JASTA is a piece of legislation headed by Republican Senator Bob Corker. It has been in the works for six plus years. It reached the US senate floor. Then it passed by a wide margin in the first vote. And again a second time after Obama vetoed it.

“Overriding a presidential veto is something we don’t take lightly, but it was important in this case that the families of the victims of 9/11 be allowed to pursue justice, even if that pursuit causes some diplomatic discomforts,” Senator Charles Schumer, a top Senate Democrat, said during an interview with CNN.

Obama and Saudi King
Obama and Saudi King

Obama cited the reason of his dismissal of the bill.
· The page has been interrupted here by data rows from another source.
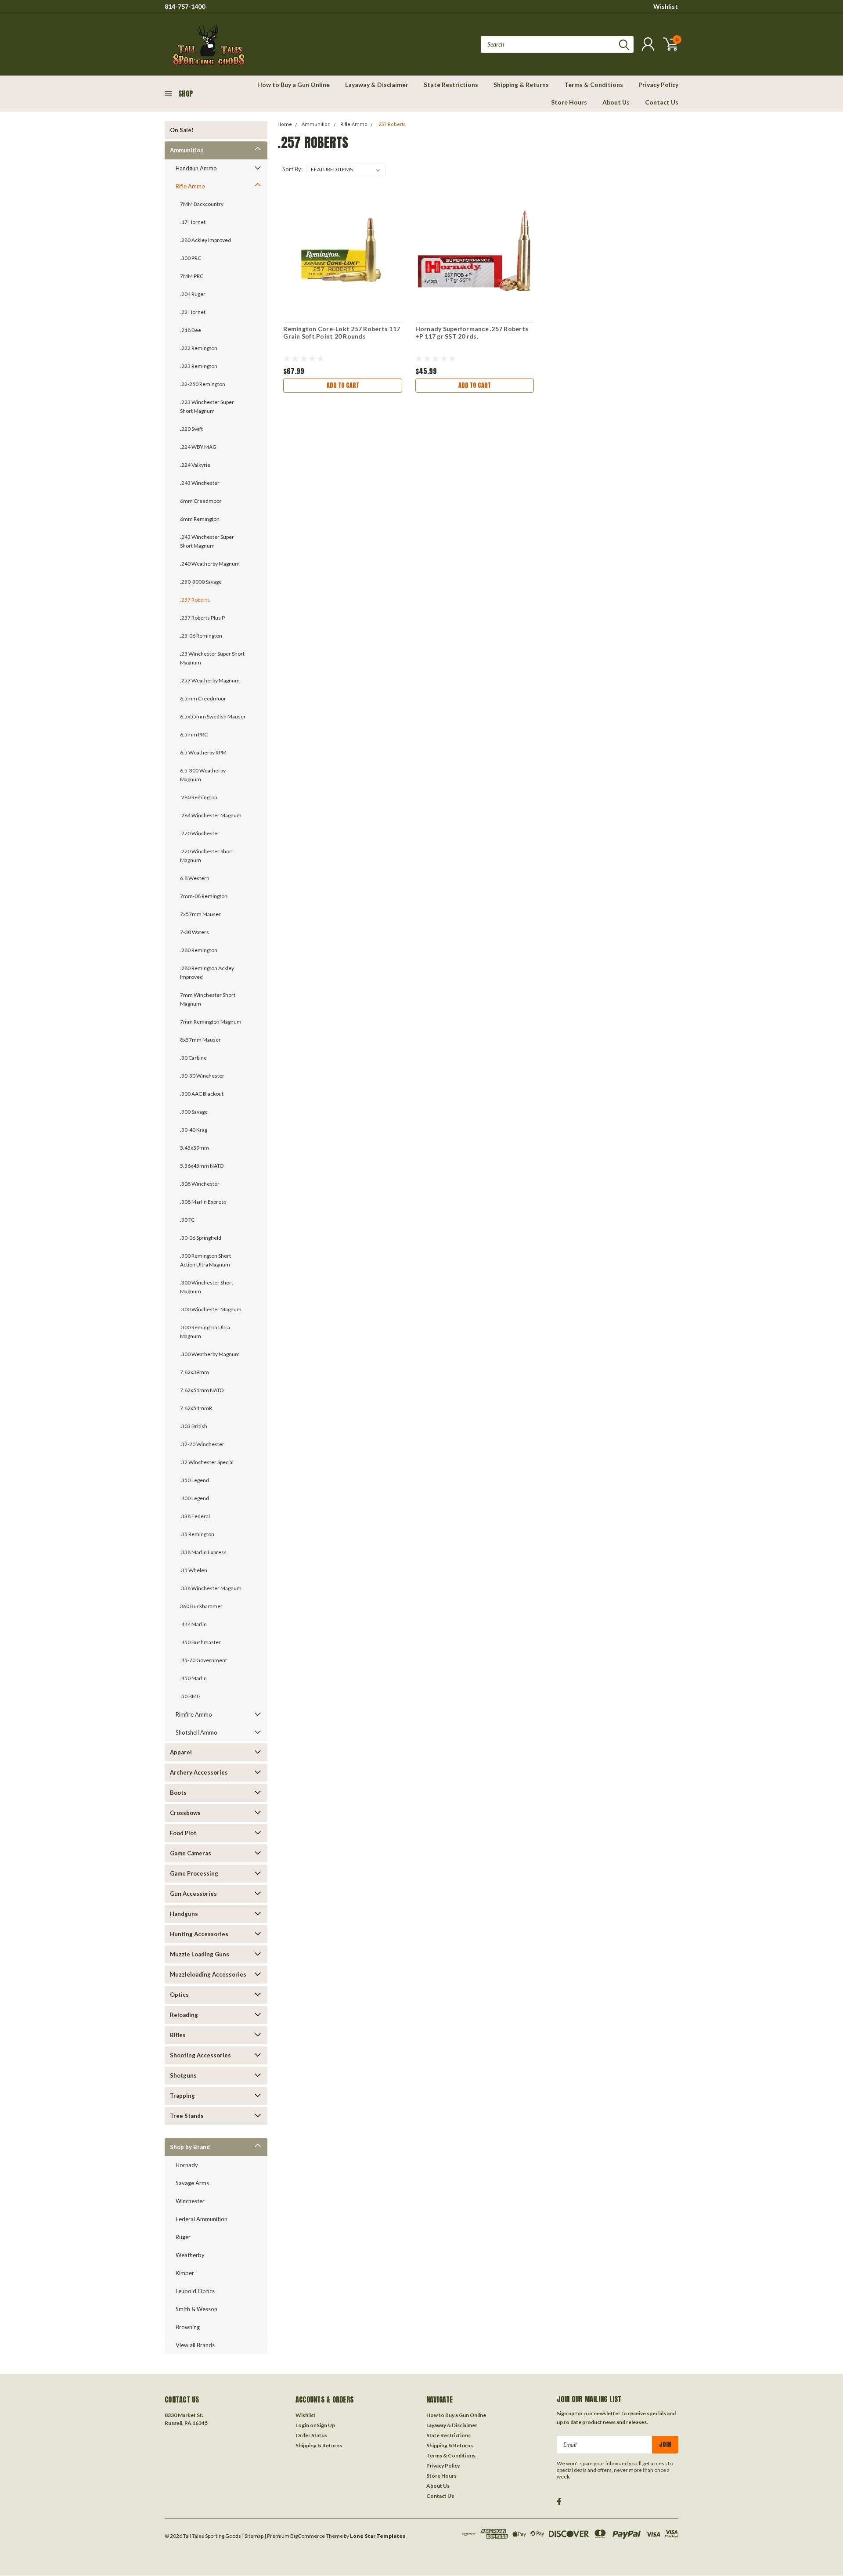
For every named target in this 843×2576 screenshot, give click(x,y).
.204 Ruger (192, 294)
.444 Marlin (193, 1624)
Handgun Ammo (196, 168)
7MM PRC (191, 276)
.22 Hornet (192, 312)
It was due to the fact that other countries in which America might see an incentive. And they might take America to the International courts. Obama was “fully committed to assisting the families of the victims of terrorist attacks of Sept. 11.″ But warned them that the bill “would neither protect Americans from terrorist attacks nor improve the effectiveness of our response to such attacks.” 
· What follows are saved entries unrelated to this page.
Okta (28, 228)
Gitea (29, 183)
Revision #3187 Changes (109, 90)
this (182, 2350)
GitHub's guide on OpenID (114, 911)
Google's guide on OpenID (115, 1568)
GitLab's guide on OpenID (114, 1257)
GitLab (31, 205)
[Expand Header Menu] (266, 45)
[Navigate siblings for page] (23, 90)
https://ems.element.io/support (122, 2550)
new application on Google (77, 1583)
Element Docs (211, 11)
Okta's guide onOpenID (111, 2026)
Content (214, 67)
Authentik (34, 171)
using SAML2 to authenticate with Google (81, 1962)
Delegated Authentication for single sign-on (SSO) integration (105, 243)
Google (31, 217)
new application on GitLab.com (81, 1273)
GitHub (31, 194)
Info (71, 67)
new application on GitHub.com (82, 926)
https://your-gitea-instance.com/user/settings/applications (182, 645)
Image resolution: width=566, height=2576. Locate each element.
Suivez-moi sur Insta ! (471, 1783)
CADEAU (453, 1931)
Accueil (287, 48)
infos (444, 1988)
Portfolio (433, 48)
Meanwhile the Saudi government maintains their stance. They threaten to sell off hundreds of billions worth of assets if the US Congress does indeed allow the bill to pass. The victims’ families are adamant and unwavering. This time they have the support of their respective senators and the political push to pursue justice for the loved ones lost on that day.

“It’s stunning to think that our government would back the Saudis over its own citizens,” Mindy Kleinberg, whose husband tragically lost his life while working in Tower 1 of the World Trade Centre on September 11.

It seems that with the Obama administration anything can leveraged. Even American citizens. This piece of legislation will likely alienate Obama’s chummy relationship with the Saudis. Regardless of Obama, his administration and their wishes to keep Saudi Arabia happy, justice will prevail.